#### Records shown:
□ □ □ □ □

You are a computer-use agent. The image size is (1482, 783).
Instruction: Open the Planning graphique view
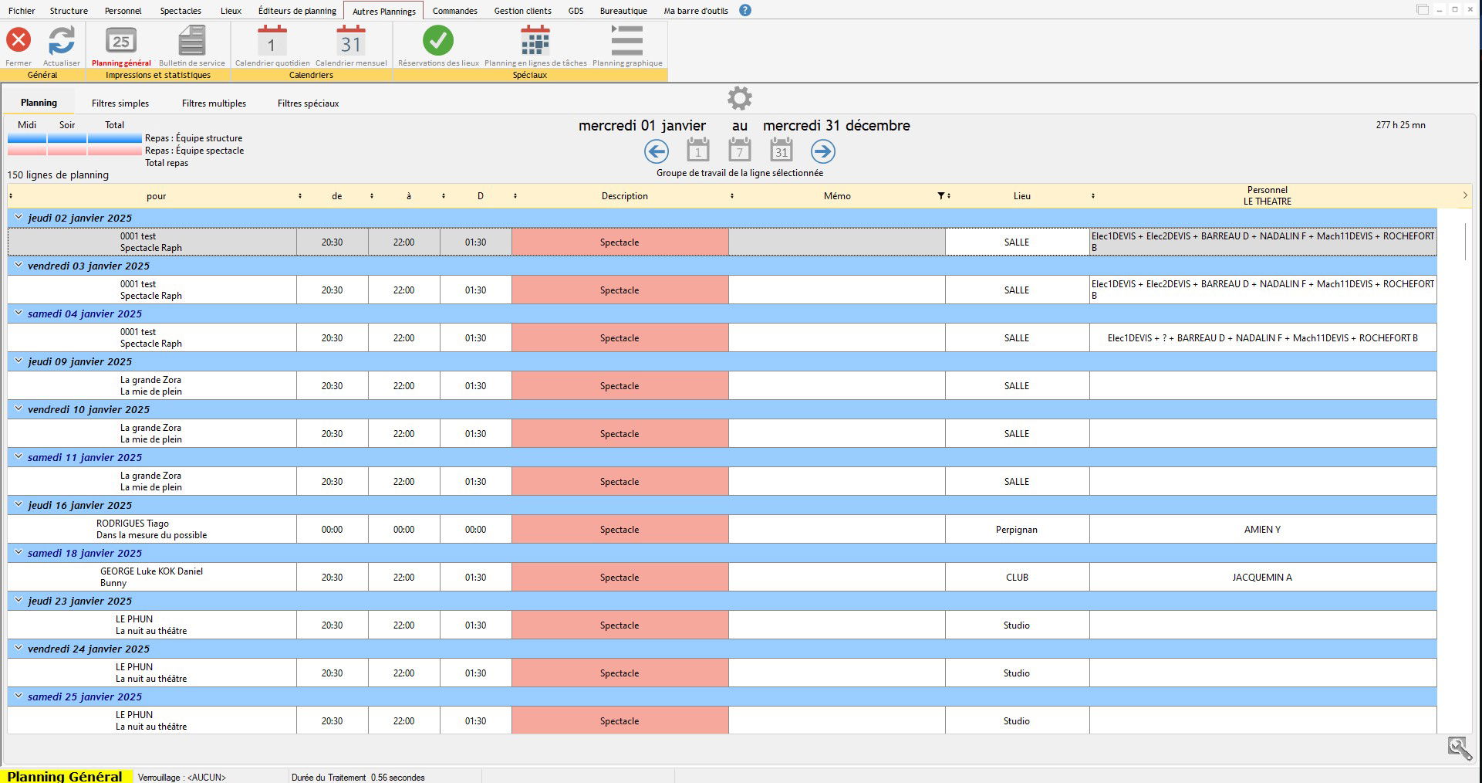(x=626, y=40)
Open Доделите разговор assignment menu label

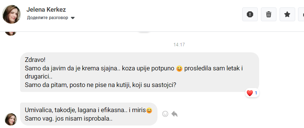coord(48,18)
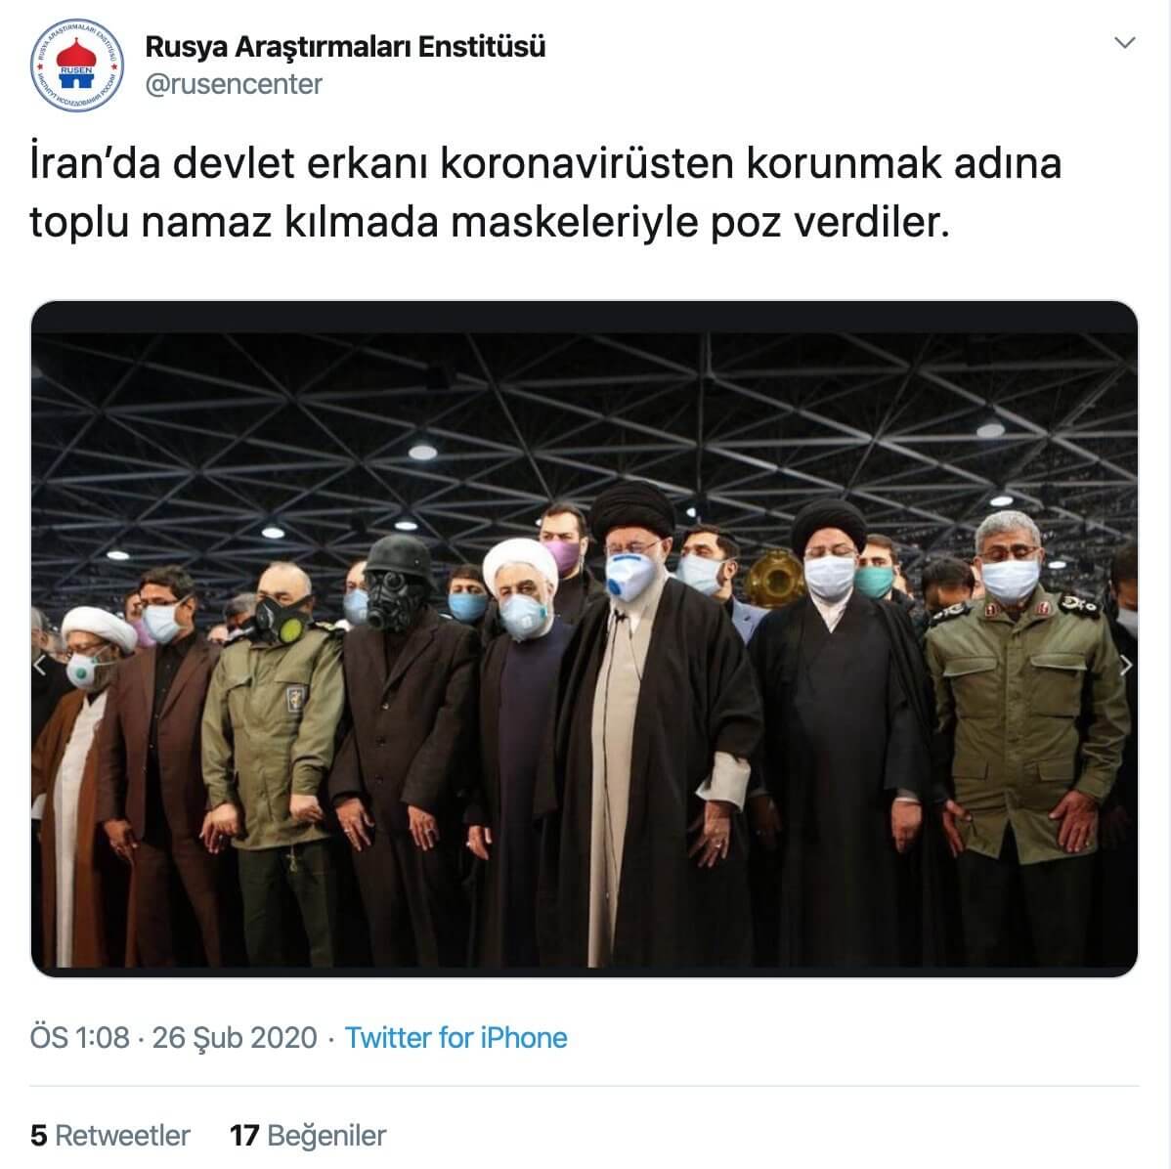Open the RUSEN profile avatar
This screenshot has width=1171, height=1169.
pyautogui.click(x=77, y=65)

□ □ □ □ □

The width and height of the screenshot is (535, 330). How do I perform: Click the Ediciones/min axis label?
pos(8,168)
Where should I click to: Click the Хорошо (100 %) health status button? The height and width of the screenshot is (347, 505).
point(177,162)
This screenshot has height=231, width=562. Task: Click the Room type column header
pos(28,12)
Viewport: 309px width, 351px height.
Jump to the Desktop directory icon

□ □ □ □ □

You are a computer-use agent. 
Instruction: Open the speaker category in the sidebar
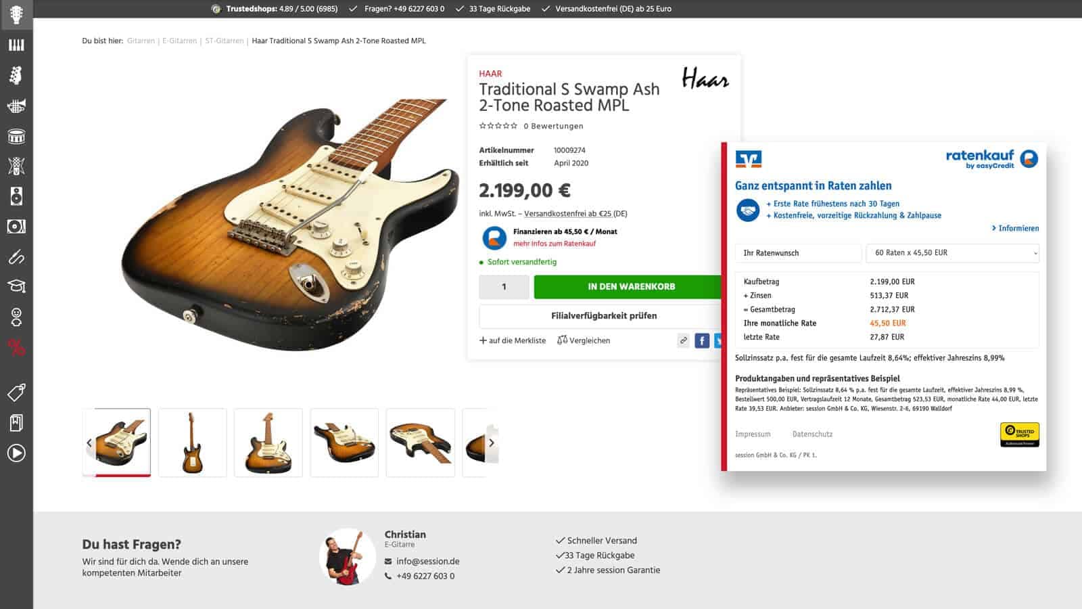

□ □ □ □ □

Starting at the line that has "You are a computer-use agent. The" and stopping after the line that has "pyautogui.click(x=77, y=65)", rewrite those entries with "Instruction" changed to "Task" and everything else left as it is. Leave out the pictures.

#### Solution:
You are a computer-use agent. The image size is (1482, 783).
Task: Open the Planning graphique view
(x=626, y=40)
Open Доделите разговор assignment menu label

coord(48,18)
Open the RUSEN profile avatar
This screenshot has width=1171, height=1169.
pyautogui.click(x=77, y=65)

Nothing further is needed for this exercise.